Jorge Velez comes to Skudge White to drop a proper dose of relentless subterranean Techno. 4 tracks created with the adventurous dancefloor in mind. This is the sound of Velez at full command.

Mister Andreas Tilliander under his TM404 monniker, the man with more machines than you drops 3 tracks of syncopated science on Skudge.

Mono Junk from Finland with a new four-tracker on Skudge White. The affair starts off in a most evil fashion with “Electric Chair”, an industrial creeper with rolling minimal acid bass-lines. Next is “Yhteys”, a deep cut with Detroit cues and a highly 80ies romantic flavor, a haven before next the stage, “Jupiter Acid”, a night driving noisy banger that’ll turn your batteries acid, peak time ecstatic action followed by the contrast-full “Härinähouse”, a moody piece filled with a somewhat eastern charm to close this tense journey.

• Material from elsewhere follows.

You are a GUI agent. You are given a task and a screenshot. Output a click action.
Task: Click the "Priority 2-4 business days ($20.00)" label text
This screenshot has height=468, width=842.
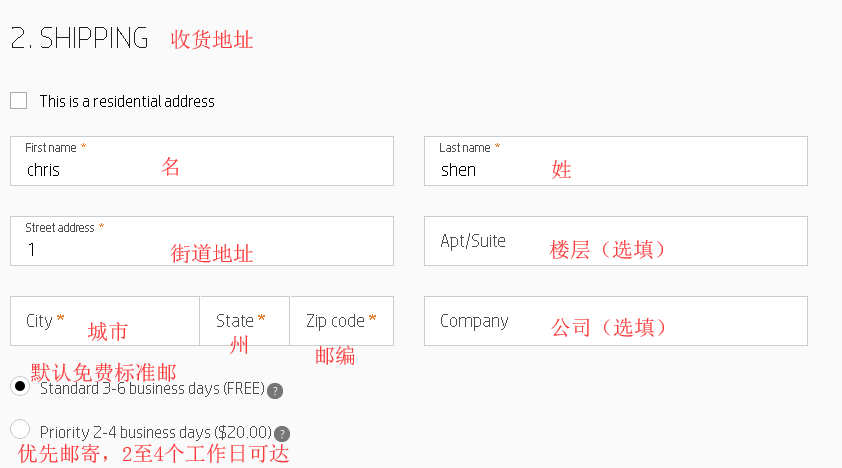(156, 433)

Cliff Lothar’s new record on Skudge White. After his wonderful entry for the Viewlexx camp earlier this year, our friend comes clean with a somewhat darker take on his trade sound. With “Murked Out”, we’re reminded of “Dro Friday”, but the halloween version. “Tangaxuan II” is equally funky but dwells further in a deep and bleepy fashion that invokes the early Warp catalogue spirit while “Audiomess” even enhances that felling, adding an eerie edge familiar to the more continental Bunker rooster. Concluding this four tracker comes the mostly gruesome “Darkhole Gloryroom” that uses high contrast to convey schizophrenic moves on the dance floor, a perfect testimony to what Skudge stands for after a year of unusual journeys.

After their wonderful EP from a year ago, the Fishermen are ready to take you on a diving trip with their very first album, an accomplishment in itself With “Patterns and Paths”, Thomas Jaldemark (YTA) and Martin Skoggehall (MRSK, Smell The Flesh) have crafted a rather mesmerizing story of abstract and figurative tropes altogether, and eerie is probably the best word to describe the general mood of this, but hard and raw eeriness! The affair starts with “Green Horn”, a gentle foreplay setting the tone for an imminent journey into the lightless abysses. “Hope Is gone” further enhances the incoming grim turn of events in a coil-like fashion before “Serpents” makes our feet and hips take over our fear of the unknown. The trance has indeed begun and we’re soon entering a hidden warehouse rave cave of un-earthy shamanism, the unforgiving stomp of “Get None”. “Dyspnea” manages to find a path into deeper regions the groove shift towards a darker funk with “Lost Teeth”, a caribbean techno banger that’d wake any zombie in the making! “The Four Skulls” suddenly hints of a safer journey with healing percs and melancholic pads, but “Rise” soon shatters those false hopes with an evil lurking motoric groove. Then, you hit “Scurvy” where the pace slows down a little only to introduce the seductive side of this gloomy adventure, a challenge to you feet inducing lascivious moves. Keeping you in trance, “In Solitude” kind of combines both previous tracks strengths with an added Twin Peaks value. Now finally reaching the far bottom of the ocean, the mood gets even more claustrophobic with “Sunken Mosque”, the last stage of this trance before maybe getting back to the surface. Indeed, if “Torments” might let you catch a breath of air, it is filled with minerals, the world above has changed, and you might very well feel safer back under the water, a reverse mirror to Mike Ink’s old Gas project.

Skudge introduce MRSK’s latest project, a journey beyond techno that almost takes a shamanistic turn. In his new Smell The Flesh guise, the man delivers six cuts of eerie beats, challenging his western esthetics with a nonetheless complex yet primal approach.

Hailing from Chicago, the latest entry from our new Skudge White series sees Innerspace Halflife venture into some of house and techno’s eeriest realms. When Ike Release and Hakim Murphy joined forces sometime last year, we immediately thought that their very own cosmic take on jackin’ house would be a perfect fit for our label, and boy did they deliver! We won’t bore you with any further description of those four tracks, but we sincerely hope you’ll enjoy the modernity and lushness of what the boys’ve been cooking us!

Koehler brings a malfunctioning technoid monster to Skudge via an out of the blue white label.

Skudge presents the first release in a new series called Skudge White. Fishermen is a new project created by Martin (MRSK) and his friend Thomas. Inspired by the sea. The EP includes 5 tracks of industrial edged slo-mo electronics.